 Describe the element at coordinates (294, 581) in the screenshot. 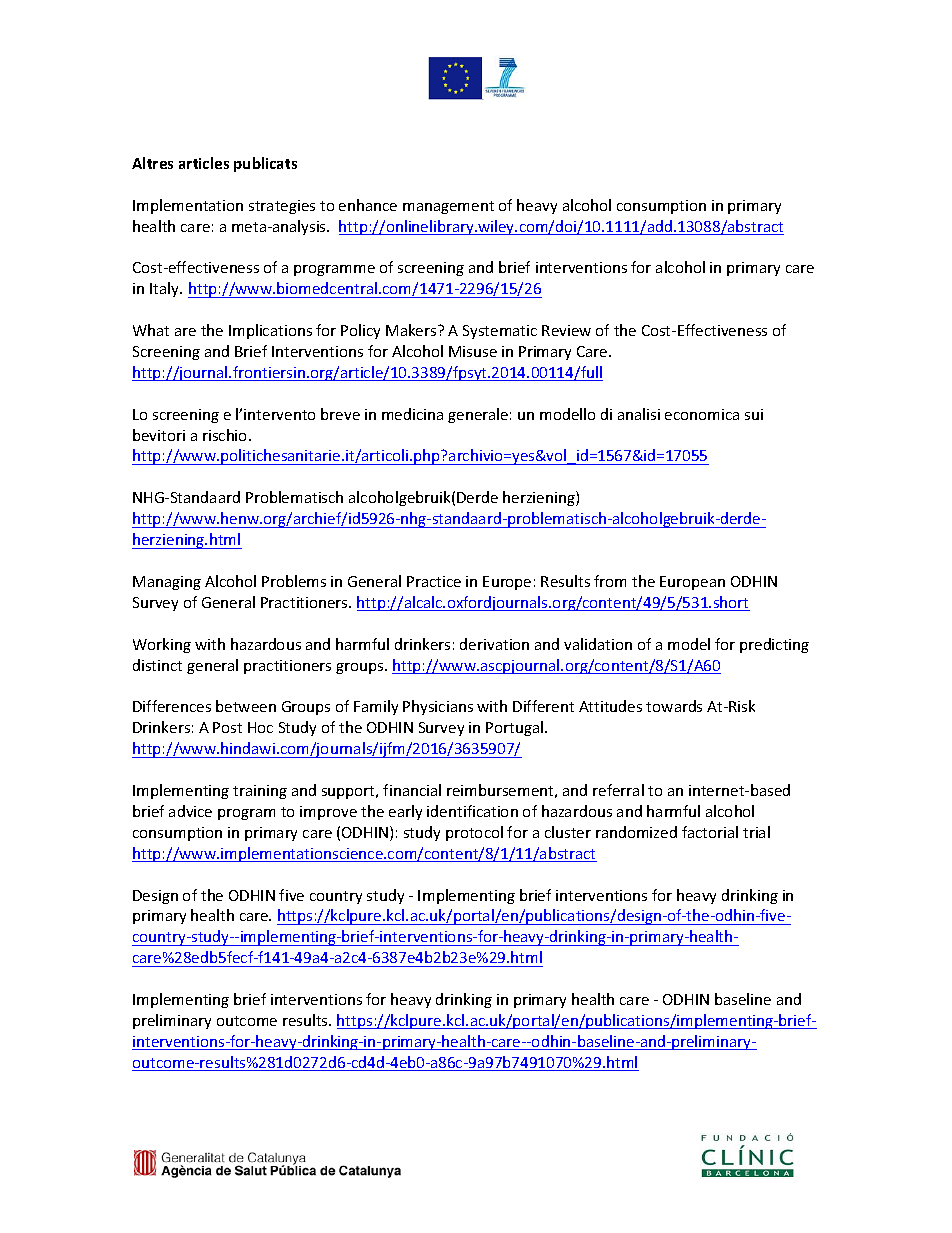

I see `Problems` at that location.
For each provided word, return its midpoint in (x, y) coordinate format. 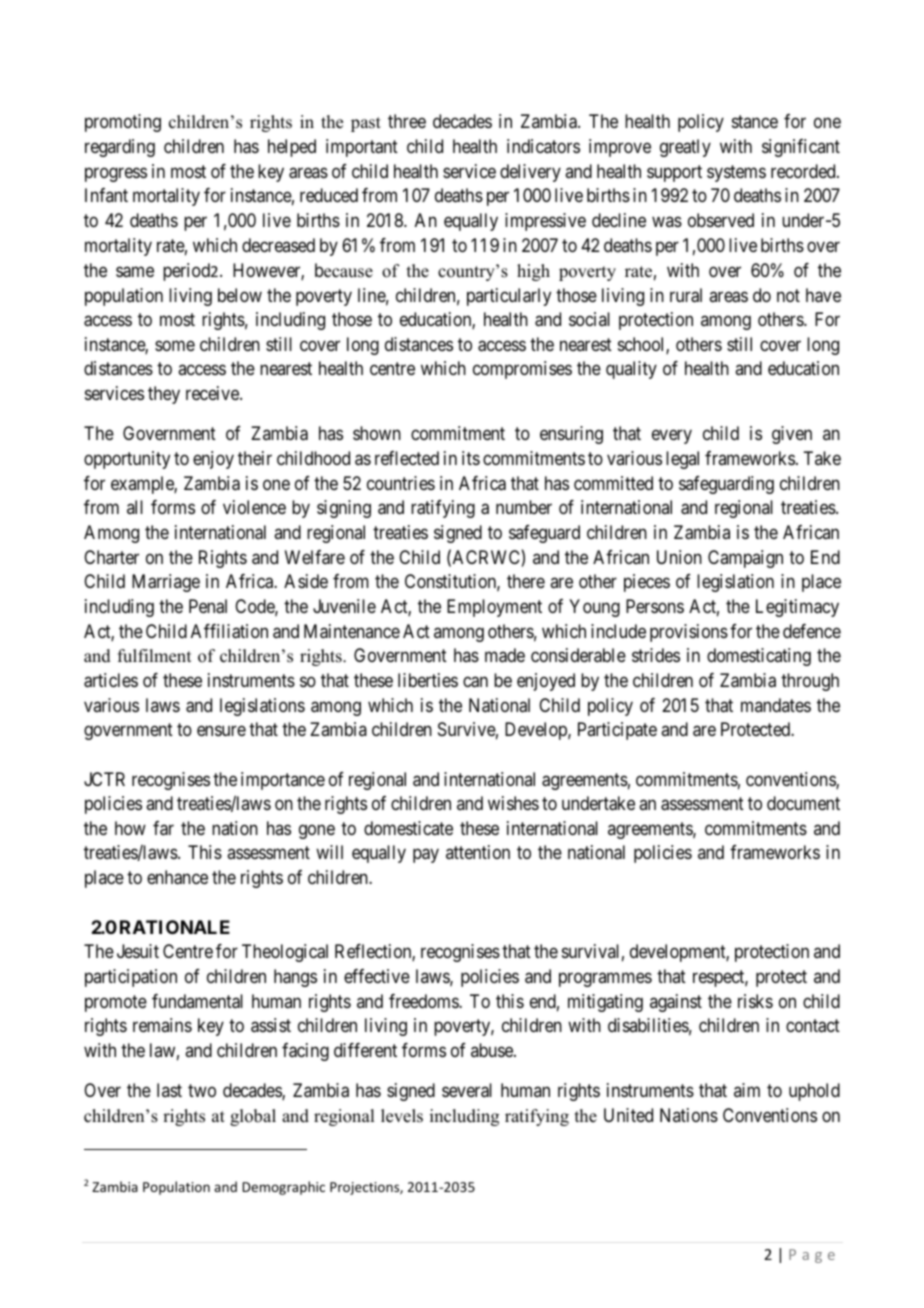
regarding (120, 148)
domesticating (759, 657)
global (253, 1117)
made (505, 655)
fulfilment (154, 656)
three (407, 121)
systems (736, 173)
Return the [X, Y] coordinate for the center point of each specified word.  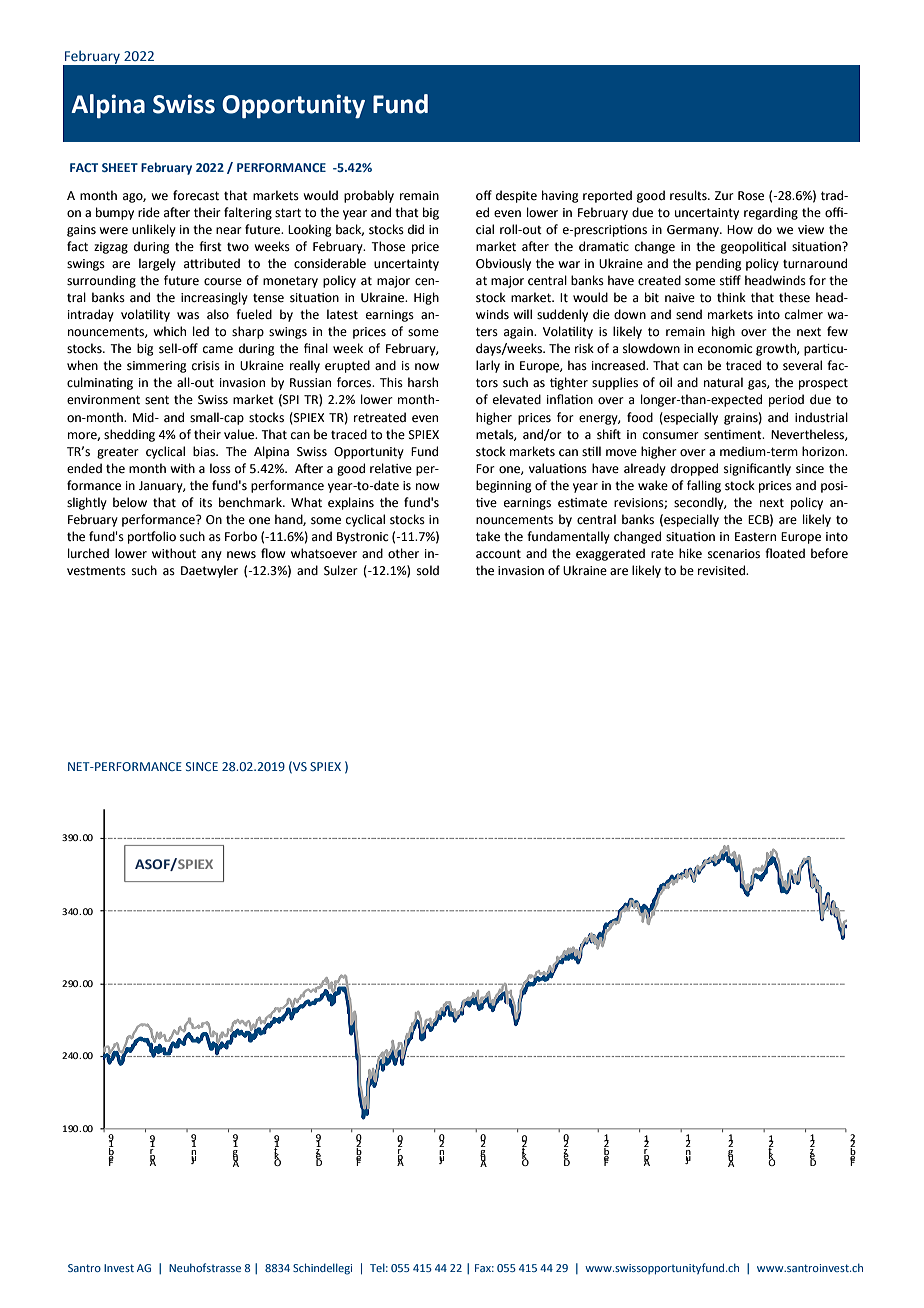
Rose [751, 196]
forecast [196, 195]
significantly [757, 469]
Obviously [503, 264]
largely [157, 264]
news [241, 555]
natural [723, 382]
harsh [423, 382]
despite [516, 196]
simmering [157, 367]
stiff [730, 280]
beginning [504, 486]
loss [220, 468]
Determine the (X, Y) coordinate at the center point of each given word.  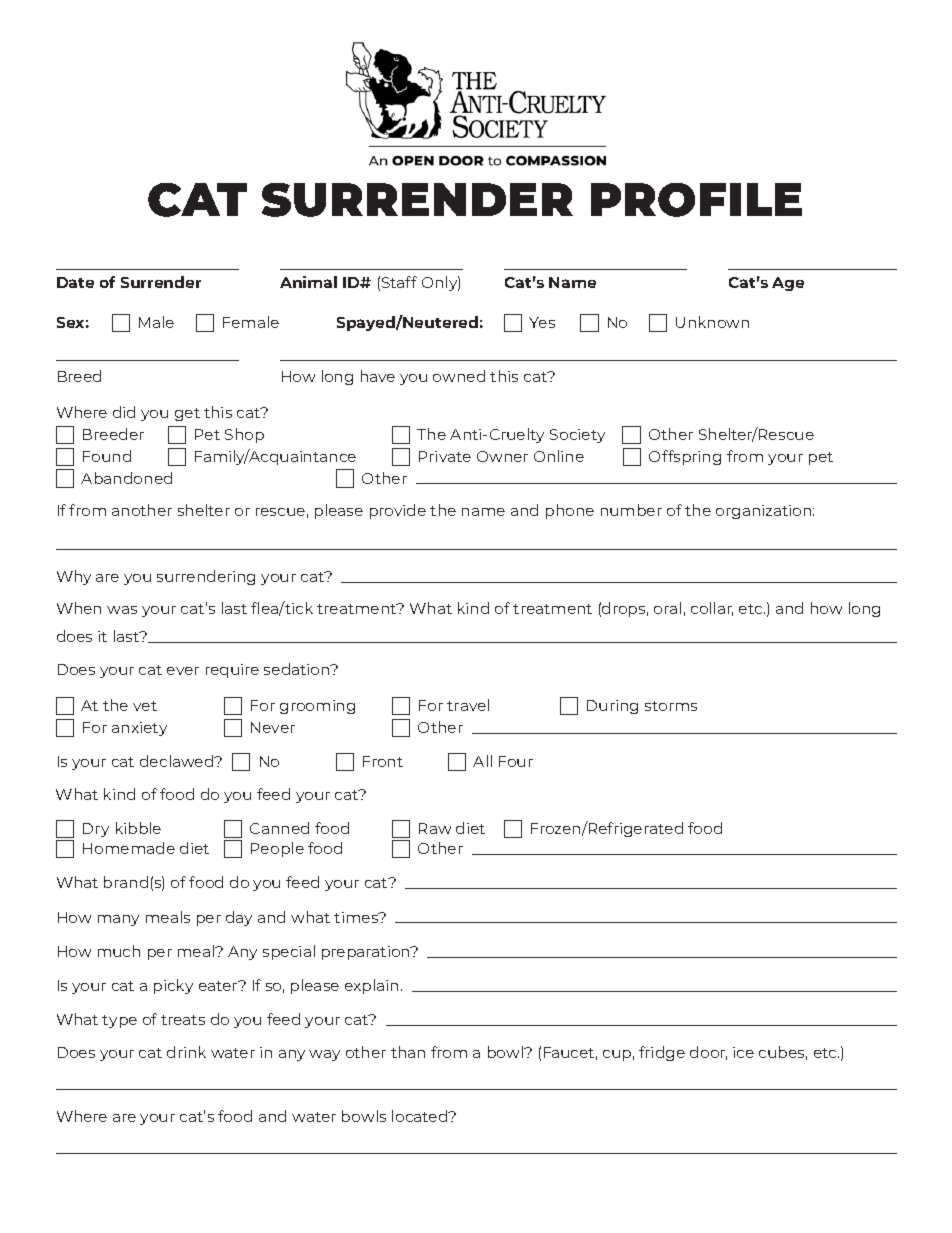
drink (186, 1052)
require (232, 671)
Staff (399, 282)
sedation (298, 669)
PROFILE (696, 200)
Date (75, 282)
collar (712, 609)
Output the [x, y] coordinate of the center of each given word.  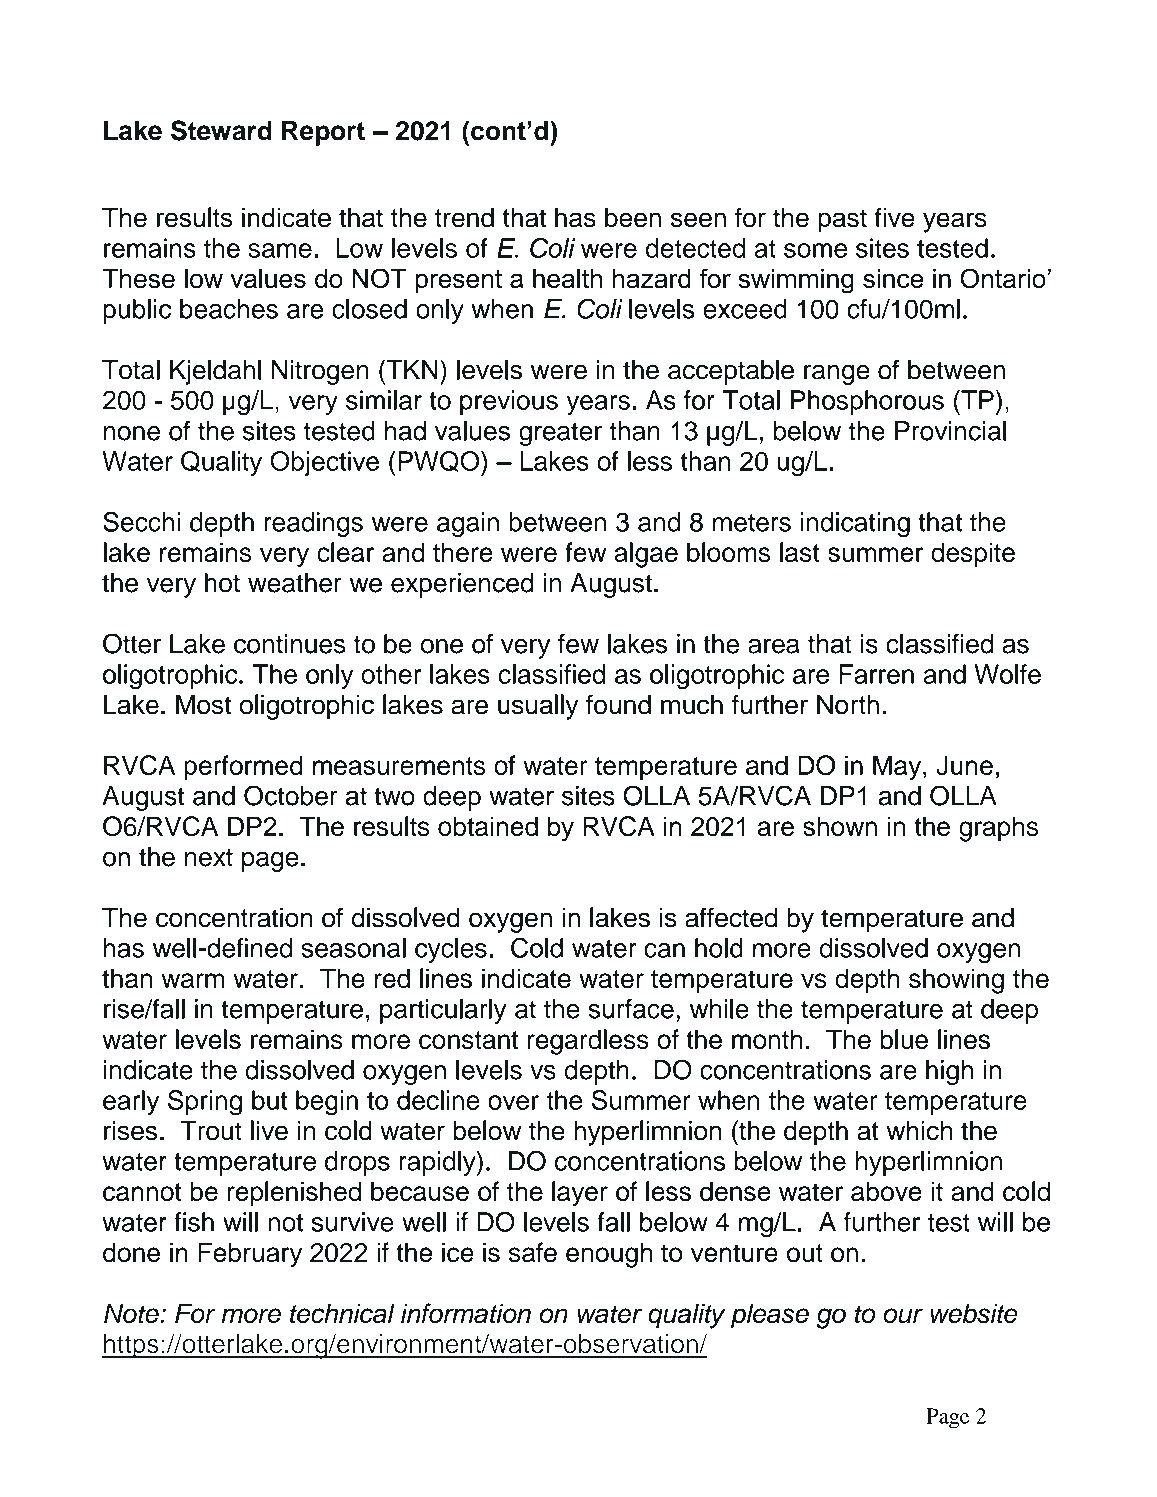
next [209, 857]
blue [904, 1039]
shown [840, 826]
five [895, 217]
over [513, 1102]
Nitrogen [320, 372]
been [633, 217]
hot [222, 583]
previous [509, 402]
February [250, 1255]
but [269, 1100]
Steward [221, 130]
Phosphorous [867, 402]
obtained [488, 826]
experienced [462, 585]
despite [973, 554]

• _Work to be completed_: Rewrite the records from the line with "stiff [730, 280]" through the end, replacing "given" with "listed" and keeping everything else unchanged. Leave the pictures out of your answer.

• _The completed task_:
stiff [730, 280]
beginning [504, 486]
loss [220, 468]
Determine the (X, Y) coordinate at the center point of each listed word.  
drink (186, 1052)
require (232, 671)
Staff (399, 282)
sedation (298, 669)
PROFILE (696, 200)
Date (75, 282)
collar (712, 609)
Output the [x, y] coordinate of the center of each listed word.  
next [209, 857]
blue [904, 1039]
shown [840, 826]
five [895, 217]
over [513, 1102]
Nitrogen [320, 372]
been [633, 217]
hot [222, 583]
previous [509, 402]
February [250, 1255]
but [269, 1100]
Steward [221, 130]
Phosphorous [867, 402]
obtained [488, 826]
experienced [462, 585]
despite [973, 554]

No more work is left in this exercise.